I agree that there is no merit in the grounds taken for the appeal. I am, however, much troubled by the scope of the injunction actually entered; in this matter of purely local concern, not affecting the general public as do railroad or coal strikes, we have an injunction of the broadest form, prohibiting, among other things, “all persons acting in active concert or participation with” the union from “engaging in a strike” or “visiting at the homes of any of the employees” of the charging party to engage in a strike, etc. Before the recent Act such injunctions appear to have been quite clearly objectionable;1 and the Act itself explicitly preserves some rights to quit work, to express or disseminate views, arguments, and opinion, and to strike, while it directs the court only to grant such temporary relief or restraining order as the court “deems just and proper.” 29 U.S.C. A. §§ 143, 158(c), 160 (j,k), 163. Nevertheless it cannot be gainsaid that the Act does put the federal courts far into the task of terminating strikes, and perhaps it is not greatly worth while for an intermediate court to try to dress up the details of an injunction of its own motion.

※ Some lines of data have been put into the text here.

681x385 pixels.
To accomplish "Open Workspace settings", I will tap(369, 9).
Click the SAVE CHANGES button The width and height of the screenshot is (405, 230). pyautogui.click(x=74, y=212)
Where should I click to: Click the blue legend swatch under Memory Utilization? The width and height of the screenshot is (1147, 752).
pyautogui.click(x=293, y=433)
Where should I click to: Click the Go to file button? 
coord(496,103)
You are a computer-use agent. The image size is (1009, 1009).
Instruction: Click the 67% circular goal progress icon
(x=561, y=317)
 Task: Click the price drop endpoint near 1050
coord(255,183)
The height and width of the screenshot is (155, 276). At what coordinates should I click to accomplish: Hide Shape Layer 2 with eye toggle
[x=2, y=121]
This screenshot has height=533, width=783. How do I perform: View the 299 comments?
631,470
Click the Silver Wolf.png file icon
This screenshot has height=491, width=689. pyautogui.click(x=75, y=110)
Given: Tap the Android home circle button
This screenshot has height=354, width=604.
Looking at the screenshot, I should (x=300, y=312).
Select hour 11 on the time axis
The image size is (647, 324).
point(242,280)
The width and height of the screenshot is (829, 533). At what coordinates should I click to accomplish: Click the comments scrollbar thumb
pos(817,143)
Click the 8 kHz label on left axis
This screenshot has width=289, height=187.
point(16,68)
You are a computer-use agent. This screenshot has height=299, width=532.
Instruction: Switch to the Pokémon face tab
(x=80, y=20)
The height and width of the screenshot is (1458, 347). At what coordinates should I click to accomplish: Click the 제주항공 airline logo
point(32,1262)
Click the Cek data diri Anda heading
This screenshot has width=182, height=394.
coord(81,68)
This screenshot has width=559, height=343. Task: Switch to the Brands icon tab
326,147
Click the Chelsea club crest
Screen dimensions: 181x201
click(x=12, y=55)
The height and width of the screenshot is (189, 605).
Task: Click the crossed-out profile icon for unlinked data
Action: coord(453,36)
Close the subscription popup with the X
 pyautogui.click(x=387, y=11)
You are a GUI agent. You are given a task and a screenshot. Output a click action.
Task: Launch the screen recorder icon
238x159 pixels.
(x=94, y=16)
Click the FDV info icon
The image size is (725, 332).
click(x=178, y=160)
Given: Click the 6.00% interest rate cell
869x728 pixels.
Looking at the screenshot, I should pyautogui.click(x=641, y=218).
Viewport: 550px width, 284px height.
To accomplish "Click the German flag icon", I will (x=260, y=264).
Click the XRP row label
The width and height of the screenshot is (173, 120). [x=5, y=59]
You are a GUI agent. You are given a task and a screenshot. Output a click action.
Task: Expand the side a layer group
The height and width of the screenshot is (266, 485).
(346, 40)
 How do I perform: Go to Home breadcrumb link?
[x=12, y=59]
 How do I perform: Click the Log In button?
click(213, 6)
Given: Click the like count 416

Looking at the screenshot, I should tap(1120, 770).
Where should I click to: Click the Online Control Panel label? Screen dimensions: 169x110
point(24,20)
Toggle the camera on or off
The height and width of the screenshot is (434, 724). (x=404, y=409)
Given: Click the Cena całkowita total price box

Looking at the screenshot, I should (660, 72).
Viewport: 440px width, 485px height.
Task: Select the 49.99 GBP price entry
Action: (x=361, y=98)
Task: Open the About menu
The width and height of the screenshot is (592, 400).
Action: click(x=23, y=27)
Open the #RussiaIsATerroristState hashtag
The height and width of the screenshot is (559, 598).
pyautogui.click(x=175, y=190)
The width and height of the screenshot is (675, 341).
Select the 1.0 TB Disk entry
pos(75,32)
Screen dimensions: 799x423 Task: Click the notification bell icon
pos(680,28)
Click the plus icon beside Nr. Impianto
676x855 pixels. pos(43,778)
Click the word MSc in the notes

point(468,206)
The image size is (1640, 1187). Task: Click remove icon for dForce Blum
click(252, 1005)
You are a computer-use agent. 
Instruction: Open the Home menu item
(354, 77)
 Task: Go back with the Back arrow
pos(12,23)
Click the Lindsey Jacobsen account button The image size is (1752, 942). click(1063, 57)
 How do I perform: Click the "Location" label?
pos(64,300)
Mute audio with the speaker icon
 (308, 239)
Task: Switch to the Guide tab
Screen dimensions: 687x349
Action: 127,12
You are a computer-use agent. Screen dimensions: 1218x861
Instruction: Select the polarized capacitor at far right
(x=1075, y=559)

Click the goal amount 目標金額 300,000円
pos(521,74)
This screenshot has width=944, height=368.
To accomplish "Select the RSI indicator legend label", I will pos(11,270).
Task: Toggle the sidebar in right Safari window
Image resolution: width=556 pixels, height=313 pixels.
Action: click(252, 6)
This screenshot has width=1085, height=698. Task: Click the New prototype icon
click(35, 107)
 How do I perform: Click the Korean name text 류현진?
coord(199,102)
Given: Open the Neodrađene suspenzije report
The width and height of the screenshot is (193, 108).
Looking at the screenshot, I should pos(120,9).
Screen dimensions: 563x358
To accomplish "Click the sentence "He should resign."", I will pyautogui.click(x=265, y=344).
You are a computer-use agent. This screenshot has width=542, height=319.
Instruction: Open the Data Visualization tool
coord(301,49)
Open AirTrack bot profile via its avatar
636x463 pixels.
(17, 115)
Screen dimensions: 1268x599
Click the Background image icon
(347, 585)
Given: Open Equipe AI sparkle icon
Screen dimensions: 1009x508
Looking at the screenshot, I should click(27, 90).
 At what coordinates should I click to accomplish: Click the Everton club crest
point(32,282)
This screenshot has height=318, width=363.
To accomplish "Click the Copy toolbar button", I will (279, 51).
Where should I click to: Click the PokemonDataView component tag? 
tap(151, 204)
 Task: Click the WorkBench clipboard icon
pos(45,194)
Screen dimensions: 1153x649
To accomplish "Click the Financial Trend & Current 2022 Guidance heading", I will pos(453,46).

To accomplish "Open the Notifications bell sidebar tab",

Hence I am, somewhat reluctantly, concurring in this result, although, as appears in the accompanying case, I do think respondent should have the right of court review of these matters without drastic and cumulative penalties against it.

 See Bakery & Pastry Drivers & Helpers Local 802 of International Brotherhood of Teamsters v. Wohl, 315 U.S. 769, 774, 775, 62 S.Ct. 816, 86 L.Ed. 1178; Carpenters & Joiners Union of America, Local 213 v. Ritter’s Cafe, 315 U.S. 722, 725, 727, 728, 62 S.Ct. 807, 86 L.Ed. 1143.